* Prompt
Rewrite the lines below, changing every "dropdown" to "menu" and leaving everything else unchanged.

* Data

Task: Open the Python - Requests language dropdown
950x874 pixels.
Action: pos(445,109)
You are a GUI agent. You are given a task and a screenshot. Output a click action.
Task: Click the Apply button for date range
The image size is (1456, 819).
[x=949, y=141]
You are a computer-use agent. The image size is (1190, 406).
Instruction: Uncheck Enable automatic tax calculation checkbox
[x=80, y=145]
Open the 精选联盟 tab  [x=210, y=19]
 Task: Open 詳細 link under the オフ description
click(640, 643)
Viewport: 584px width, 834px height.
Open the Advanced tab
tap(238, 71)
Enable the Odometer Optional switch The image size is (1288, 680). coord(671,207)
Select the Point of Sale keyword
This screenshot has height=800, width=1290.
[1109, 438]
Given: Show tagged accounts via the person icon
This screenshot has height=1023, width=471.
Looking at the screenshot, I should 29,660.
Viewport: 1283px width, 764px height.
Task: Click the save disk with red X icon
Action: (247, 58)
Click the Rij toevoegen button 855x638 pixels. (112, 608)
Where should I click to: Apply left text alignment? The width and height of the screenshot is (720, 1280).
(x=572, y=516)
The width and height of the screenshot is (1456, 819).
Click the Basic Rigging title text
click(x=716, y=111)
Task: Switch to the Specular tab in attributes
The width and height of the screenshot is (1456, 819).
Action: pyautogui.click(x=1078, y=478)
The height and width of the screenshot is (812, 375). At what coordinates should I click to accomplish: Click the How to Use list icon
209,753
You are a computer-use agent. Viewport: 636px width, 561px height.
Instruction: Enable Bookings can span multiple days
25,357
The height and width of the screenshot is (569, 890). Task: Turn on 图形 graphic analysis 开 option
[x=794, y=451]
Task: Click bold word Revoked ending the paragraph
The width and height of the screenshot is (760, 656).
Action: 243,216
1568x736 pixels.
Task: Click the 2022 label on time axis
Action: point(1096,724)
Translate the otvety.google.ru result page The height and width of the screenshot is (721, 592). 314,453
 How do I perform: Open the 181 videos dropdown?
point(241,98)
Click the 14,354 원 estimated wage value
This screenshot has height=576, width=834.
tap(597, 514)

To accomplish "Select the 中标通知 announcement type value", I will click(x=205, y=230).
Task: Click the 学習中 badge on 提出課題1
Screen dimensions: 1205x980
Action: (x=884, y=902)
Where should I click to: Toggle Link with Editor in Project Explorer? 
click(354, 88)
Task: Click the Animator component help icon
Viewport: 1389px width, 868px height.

* Expected answer
Task: Open the Python - Requests language menu
950x874 pixels.
Action: pos(445,109)
You are a GUI agent. You are given a task and a screenshot. Output a click action.
Task: Click the Apply button for date range
The image size is (1456, 819).
[x=949, y=141]
You are a computer-use agent. The image size is (1190, 406).
Instruction: Uncheck Enable automatic tax calculation checkbox
[x=80, y=145]
Open the 精选联盟 tab  [x=210, y=19]
 Task: Open 詳細 link under the オフ description
click(640, 643)
Viewport: 584px width, 834px height.
Open the Advanced tab
tap(238, 71)
Enable the Odometer Optional switch The image size is (1288, 680). coord(671,207)
Select the Point of Sale keyword
This screenshot has height=800, width=1290.
[1109, 438]
Given: Show tagged accounts via the person icon
This screenshot has height=1023, width=471.
Looking at the screenshot, I should 29,660.
Viewport: 1283px width, 764px height.
Task: Click the save disk with red X icon
Action: (247, 58)
Click the Rij toevoegen button 855x638 pixels. (112, 608)
Where should I click to: Apply left text alignment? The width and height of the screenshot is (720, 1280).
(x=572, y=516)
The width and height of the screenshot is (1456, 819).
Click the Basic Rigging title text
click(x=716, y=111)
Task: Switch to the Specular tab in attributes
The width and height of the screenshot is (1456, 819).
Action: pyautogui.click(x=1078, y=478)
The height and width of the screenshot is (812, 375). At what coordinates should I click to accomplish: Click the How to Use list icon
209,753
You are a computer-use agent. Viewport: 636px width, 561px height.
Instruction: Enable Bookings can span multiple days
25,357
The height and width of the screenshot is (569, 890). Task: Turn on 图形 graphic analysis 开 option
[x=794, y=451]
Task: Click bold word Revoked ending the paragraph
The width and height of the screenshot is (760, 656).
Action: 243,216
1568x736 pixels.
Task: Click the 2022 label on time axis
Action: point(1096,724)
Translate the otvety.google.ru result page The height and width of the screenshot is (721, 592). 314,453
 How do I perform: Open the 181 videos menu?
point(241,98)
Click the 14,354 원 estimated wage value
This screenshot has height=576, width=834.
tap(597, 514)

To accomplish "Select the 中标通知 announcement type value", I will click(x=205, y=230).
Task: Click the 学習中 badge on 提出課題1
Screen dimensions: 1205x980
Action: (x=884, y=902)
Where should I click to: Toggle Link with Editor in Project Explorer? 
click(354, 88)
Task: Click the Animator component help icon
Viewport: 1389px width, 868px height.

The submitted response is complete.